2019 - Biblioteka Narodowa

EN

2019

Najhuczniej obchodzone imieniny w Warszawie? Imieniny Jana Kochanowskiego!

Trzy sceny, a na nich nie tylko kilkanaście spotkań z pisarkami i pisarzami, ale również koncerty, spektakle i mecz poetycki, podczas którego dwie drużyny aktorów konkurowały w interpretowaniu wierszy. Literacki piknik Biblioteki Narodowej odbył się już po raz ósmy, tradycyjnie w Ogrodzie Krasińskich, gdzie imieniny Jana Kochanowskiego świętowała rekordowa liczba Warszawiaków.

Bohaterem ósmej edycji wydarzenia był Gustaw Herling-Grudziński. Z tej okazji prosto z rodzinnego Neapolu przyleciała do Warszawy Marta Herling – i w rozmowie z Jerzym Kisielewskim opowiedziała o dzieciństwie u boku ojca-pisarza. Postać autora Innego świata stała się pretekstem do rozmowy z Joanną Bator i Iloną Wiśniewską o pisaniu daleko poza granicami Polski, a Stefan Chwin i Tadeusz Sobolewski opowiedzieli, jakie to uczucie oddać w ręce czytelników swój dziennik. Podczas Imienin można było również poznać fragmenty korespondencji Gustawa Herlinga-Grudzińskiego i Jerzego Giedroycia. Listy przeczytał Jarosław Gajewski, a rozmawiali o nich Włodzimierz Bolecki i Rafał Habielski.

Słoneczna pogoda zachęcała do spacerów wzdłuż ogrodowych alejek, gdzie można było znaleźć stosika ponad siedemdziesięciu wydawnictw – także tych specjalizujących się w literaturze dziecięcej, które przygotowały warsztaty z pisarzami i ilustratorami. Z myślą o dzieciach w programie Imienin Jan znalazły się także koncert zespołu Jerz Igor i czytanie performatywne Mirabelki, książki autorstwa Cezarego Harasimowicza. W czytaniu, wyreżyserowanym przez Tomasza Cyza, wzięli udział aktorzy znani z desek warszawskich teatrów, a muzykę na żywo wykonywał Janusz Prusinowski.
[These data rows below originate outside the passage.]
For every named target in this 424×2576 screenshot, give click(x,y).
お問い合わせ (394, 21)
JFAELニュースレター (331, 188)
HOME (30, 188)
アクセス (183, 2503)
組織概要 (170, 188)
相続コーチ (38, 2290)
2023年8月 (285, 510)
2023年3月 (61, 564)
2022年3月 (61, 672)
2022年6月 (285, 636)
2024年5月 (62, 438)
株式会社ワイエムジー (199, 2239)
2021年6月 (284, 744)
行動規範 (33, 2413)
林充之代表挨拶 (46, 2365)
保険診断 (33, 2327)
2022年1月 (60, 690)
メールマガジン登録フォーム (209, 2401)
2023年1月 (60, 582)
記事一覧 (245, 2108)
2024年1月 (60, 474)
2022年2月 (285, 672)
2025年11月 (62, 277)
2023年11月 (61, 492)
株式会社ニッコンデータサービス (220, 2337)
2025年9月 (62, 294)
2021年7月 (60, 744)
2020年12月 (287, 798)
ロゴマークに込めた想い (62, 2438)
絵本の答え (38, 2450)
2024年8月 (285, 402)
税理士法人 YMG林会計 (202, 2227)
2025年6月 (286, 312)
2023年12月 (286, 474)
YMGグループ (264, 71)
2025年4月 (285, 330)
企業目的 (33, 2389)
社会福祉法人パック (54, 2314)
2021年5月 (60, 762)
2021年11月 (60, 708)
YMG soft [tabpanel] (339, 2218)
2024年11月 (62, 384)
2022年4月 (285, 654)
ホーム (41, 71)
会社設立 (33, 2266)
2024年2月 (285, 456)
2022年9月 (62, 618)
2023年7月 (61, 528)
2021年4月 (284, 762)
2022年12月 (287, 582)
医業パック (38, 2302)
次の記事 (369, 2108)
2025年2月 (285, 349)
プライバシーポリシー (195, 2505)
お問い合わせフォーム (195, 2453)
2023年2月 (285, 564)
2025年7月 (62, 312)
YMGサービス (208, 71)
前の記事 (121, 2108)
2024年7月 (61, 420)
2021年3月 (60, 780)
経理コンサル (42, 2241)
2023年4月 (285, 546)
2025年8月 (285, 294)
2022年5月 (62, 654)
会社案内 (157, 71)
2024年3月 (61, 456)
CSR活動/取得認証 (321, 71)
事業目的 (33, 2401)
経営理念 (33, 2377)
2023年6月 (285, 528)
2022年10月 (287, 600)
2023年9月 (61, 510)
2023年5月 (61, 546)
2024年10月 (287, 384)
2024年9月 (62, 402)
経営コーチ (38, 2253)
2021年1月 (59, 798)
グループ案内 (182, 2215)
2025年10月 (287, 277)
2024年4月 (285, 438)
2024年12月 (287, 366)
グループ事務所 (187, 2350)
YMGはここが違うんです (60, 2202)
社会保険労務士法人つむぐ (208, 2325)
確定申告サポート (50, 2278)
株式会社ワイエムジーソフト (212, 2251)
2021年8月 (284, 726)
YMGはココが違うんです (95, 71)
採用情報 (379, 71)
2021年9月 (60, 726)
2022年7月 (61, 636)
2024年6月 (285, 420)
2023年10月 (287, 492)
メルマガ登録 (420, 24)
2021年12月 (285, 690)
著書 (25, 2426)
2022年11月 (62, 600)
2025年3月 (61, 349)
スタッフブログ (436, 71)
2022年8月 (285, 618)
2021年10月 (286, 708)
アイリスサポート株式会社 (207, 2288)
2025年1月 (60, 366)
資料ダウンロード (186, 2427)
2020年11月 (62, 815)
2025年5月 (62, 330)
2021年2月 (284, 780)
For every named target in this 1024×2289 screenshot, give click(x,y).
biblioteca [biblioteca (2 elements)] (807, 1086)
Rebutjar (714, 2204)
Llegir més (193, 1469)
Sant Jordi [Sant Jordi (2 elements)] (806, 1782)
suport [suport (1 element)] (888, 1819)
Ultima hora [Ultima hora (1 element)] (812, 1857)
Jak co roku największe emocje wzbudził mecz poetycki – dwie drużyny aktorów, z Bożeną Dykiel i Jadwigą Jankowską-Cieślak na czele, zmierzyły się na interpretacje wierszy, tym razem napisanych przez poetów emigracyjnych. Po wyrównanej walce zwyciężyła drużyna Jadwigi Jankowskiej-Cieślak w składzie: Artur Barciś, Katarzyna Maciąg, Mateusz Kościukiewicz i Krzysztof Zarzecki, pokonując Olgę Bończyk, Dobromira Dymeckiego, Marię Pakulnis i Rafała Zawieruchę. Pieśń świętojańską o Sobótce, a więc kolejny stały punkt programu Imienin Jana Kochanowskiego, wykonali Wojtek Urbański & Kwiat Jabłoni, łącząc elektronikę z akustycznymi instrumentami i gromadząc pod sceną rekordowo liczną publiczność. Dużą popularnością cieszył się również spektakl Teatru Improwizowanego Klancyk, który zinterpretował na nowo (i w swoim stylu) fraszki mistrza z Czarnolasu oraz plenerowa poradnia wypisująca przez cały dzień literackie recepty „niezdecydowanym, nieczytającym i tym, którzy już wszystko przeczytali”. Nie zabrakło również akcentów związanych z samym Ogrodem Krasińskich, z przyrodą i jej ochroną. O drzewach i przemijaniu w świecie natury opowiedziała Urszula Zajączkowska, o wodzie – Aleksandra Kardaś, a o zamieszkujących Warszawę zwierzętach – Arkadiusz Szaraniec. Cały dzień świętowania zakończył tradycyjny już dansing pod gołym niebem – zagrał przywitany entuzjastycznie Jazz Band Młynarski-Masecki.

A to nie koniec – bo w tym roku Imieniny przedłużyły się o kolejny dzień i nabrały międzynarodowego charakteru. W niedzielę jednocześnie w sześciu miejscach na świecie: w Warszawie, Londynie, Nowym Jorku, Los Angeles, Madrycie i Atenach, przeczytano Odprawę posłów greckich Jana Kochanowskiego. Polska publiczność mogła uczestniczyć w spektaklu w Instytucie Teatralnym im. Zbigniewa Raszewskiego na Jazdowie, a na Placu Defilad wyświetlono skrót wszystkich sześciu interpretacji dramatu.